> _AIM OF THE EXERCISE_: Copy each of the records exactly.

Collected data entries
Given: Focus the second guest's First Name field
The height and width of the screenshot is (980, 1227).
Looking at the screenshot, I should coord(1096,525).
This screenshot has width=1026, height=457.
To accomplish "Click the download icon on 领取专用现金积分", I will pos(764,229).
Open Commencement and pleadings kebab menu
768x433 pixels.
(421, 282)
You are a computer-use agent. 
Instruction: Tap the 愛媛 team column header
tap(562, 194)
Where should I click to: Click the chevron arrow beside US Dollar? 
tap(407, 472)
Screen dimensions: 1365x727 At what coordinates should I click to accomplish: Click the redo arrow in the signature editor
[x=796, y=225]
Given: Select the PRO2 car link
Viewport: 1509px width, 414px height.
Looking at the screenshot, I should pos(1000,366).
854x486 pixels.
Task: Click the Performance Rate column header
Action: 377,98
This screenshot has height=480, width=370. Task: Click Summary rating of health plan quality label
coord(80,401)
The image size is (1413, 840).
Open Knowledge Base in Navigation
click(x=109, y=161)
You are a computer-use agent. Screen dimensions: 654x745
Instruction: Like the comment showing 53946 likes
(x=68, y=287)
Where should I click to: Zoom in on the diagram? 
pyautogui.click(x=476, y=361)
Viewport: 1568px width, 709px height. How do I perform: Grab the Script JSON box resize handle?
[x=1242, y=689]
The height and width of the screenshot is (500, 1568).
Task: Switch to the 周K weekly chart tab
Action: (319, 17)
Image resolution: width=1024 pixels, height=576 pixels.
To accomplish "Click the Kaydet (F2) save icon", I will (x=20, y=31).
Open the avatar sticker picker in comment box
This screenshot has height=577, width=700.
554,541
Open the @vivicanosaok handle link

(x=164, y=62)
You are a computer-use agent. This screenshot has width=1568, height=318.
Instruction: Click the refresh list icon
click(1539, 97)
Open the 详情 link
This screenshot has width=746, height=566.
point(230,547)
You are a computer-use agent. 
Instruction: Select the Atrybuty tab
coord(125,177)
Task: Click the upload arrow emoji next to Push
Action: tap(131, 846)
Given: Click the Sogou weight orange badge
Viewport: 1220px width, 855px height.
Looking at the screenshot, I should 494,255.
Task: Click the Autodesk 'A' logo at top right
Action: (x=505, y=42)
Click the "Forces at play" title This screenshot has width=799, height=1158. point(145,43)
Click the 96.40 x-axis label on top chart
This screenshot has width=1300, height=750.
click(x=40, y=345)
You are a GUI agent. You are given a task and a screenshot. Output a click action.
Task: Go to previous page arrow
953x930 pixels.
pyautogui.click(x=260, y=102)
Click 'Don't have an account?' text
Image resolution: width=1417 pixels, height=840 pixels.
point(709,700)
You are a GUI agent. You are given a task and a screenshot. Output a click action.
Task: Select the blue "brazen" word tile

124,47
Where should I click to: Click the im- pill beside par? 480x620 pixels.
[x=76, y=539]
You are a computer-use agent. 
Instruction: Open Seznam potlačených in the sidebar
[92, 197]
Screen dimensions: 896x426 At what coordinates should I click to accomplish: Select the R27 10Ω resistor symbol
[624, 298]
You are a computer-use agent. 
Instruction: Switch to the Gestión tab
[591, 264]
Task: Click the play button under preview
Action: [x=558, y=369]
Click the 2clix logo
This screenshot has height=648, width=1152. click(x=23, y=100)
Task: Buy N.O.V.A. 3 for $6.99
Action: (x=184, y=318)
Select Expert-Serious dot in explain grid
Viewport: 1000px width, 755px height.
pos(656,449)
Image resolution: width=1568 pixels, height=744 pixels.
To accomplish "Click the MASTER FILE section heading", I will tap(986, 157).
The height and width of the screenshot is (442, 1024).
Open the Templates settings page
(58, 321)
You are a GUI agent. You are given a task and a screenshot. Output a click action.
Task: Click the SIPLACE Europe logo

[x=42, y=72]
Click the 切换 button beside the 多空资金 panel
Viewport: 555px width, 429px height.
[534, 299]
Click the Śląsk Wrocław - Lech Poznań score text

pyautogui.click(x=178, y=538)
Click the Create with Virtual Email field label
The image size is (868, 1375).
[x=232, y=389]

> _TASK RESULT_:
Given: Focus the second guest's First Name field
The height and width of the screenshot is (980, 1227).
Looking at the screenshot, I should coord(1096,525).
This screenshot has width=1026, height=457.
To accomplish "Click the download icon on 领取专用现金积分", I will pos(764,229).
Open Commencement and pleadings kebab menu
768x433 pixels.
(421, 282)
You are a computer-use agent. 
Instruction: Tap the 愛媛 team column header
tap(562, 194)
Where should I click to: Click the chevron arrow beside US Dollar? 
tap(407, 472)
Screen dimensions: 1365x727 At what coordinates should I click to accomplish: Click the redo arrow in the signature editor
[x=796, y=225]
Given: Select the PRO2 car link
Viewport: 1509px width, 414px height.
Looking at the screenshot, I should pos(1000,366).
854x486 pixels.
Task: Click the Performance Rate column header
Action: 377,98
This screenshot has height=480, width=370. Task: Click Summary rating of health plan quality label
coord(80,401)
The image size is (1413, 840).
Open Knowledge Base in Navigation
click(x=109, y=161)
You are a computer-use agent. Screen dimensions: 654x745
Instruction: Like the comment showing 53946 likes
(x=68, y=287)
Where should I click to: Zoom in on the diagram? 
pyautogui.click(x=476, y=361)
Viewport: 1568px width, 709px height. How do I perform: Grab the Script JSON box resize handle?
[x=1242, y=689]
The height and width of the screenshot is (500, 1568).
Task: Switch to the 周K weekly chart tab
Action: (319, 17)
Image resolution: width=1024 pixels, height=576 pixels.
To accomplish "Click the Kaydet (F2) save icon", I will (x=20, y=31).
Open the avatar sticker picker in comment box
This screenshot has height=577, width=700.
554,541
Open the @vivicanosaok handle link

(x=164, y=62)
You are a computer-use agent. This screenshot has width=1568, height=318.
Instruction: Click the refresh list icon
click(1539, 97)
Open the 详情 link
This screenshot has width=746, height=566.
point(230,547)
You are a computer-use agent. 
Instruction: Select the Atrybuty tab
coord(125,177)
Task: Click the upload arrow emoji next to Push
Action: tap(131, 846)
Given: Click the Sogou weight orange badge
Viewport: 1220px width, 855px height.
Looking at the screenshot, I should 494,255.
Task: Click the Autodesk 'A' logo at top right
Action: (x=505, y=42)
Click the "Forces at play" title This screenshot has width=799, height=1158. point(145,43)
Click the 96.40 x-axis label on top chart
This screenshot has width=1300, height=750.
click(x=40, y=345)
You are a GUI agent. You are given a task and a screenshot. Output a click action.
Task: Go to previous page arrow
953x930 pixels.
pyautogui.click(x=260, y=102)
Click 'Don't have an account?' text
Image resolution: width=1417 pixels, height=840 pixels.
point(709,700)
You are a GUI agent. You are given a task and a screenshot. Output a click action.
Task: Select the blue "brazen" word tile

124,47
Where should I click to: Click the im- pill beside par? 480x620 pixels.
[x=76, y=539]
You are a computer-use agent. 
Instruction: Open Seznam potlačených in the sidebar
[92, 197]
Screen dimensions: 896x426 At what coordinates should I click to accomplish: Select the R27 10Ω resistor symbol
[624, 298]
You are a computer-use agent. 
Instruction: Switch to the Gestión tab
[591, 264]
Task: Click the play button under preview
Action: [x=558, y=369]
Click the 2clix logo
This screenshot has height=648, width=1152. click(x=23, y=100)
Task: Buy N.O.V.A. 3 for $6.99
Action: (x=184, y=318)
Select Expert-Serious dot in explain grid
Viewport: 1000px width, 755px height.
pos(656,449)
Image resolution: width=1568 pixels, height=744 pixels.
To accomplish "Click the MASTER FILE section heading", I will tap(986, 157).
The height and width of the screenshot is (442, 1024).
Open the Templates settings page
(58, 321)
You are a GUI agent. You are given a task and a screenshot. Output a click action.
Task: Click the SIPLACE Europe logo

[x=42, y=72]
Click the 切换 button beside the 多空资金 panel
Viewport: 555px width, 429px height.
[534, 299]
Click the Śląsk Wrocław - Lech Poznań score text

pyautogui.click(x=178, y=538)
Click the Create with Virtual Email field label
The image size is (868, 1375).
[x=232, y=389]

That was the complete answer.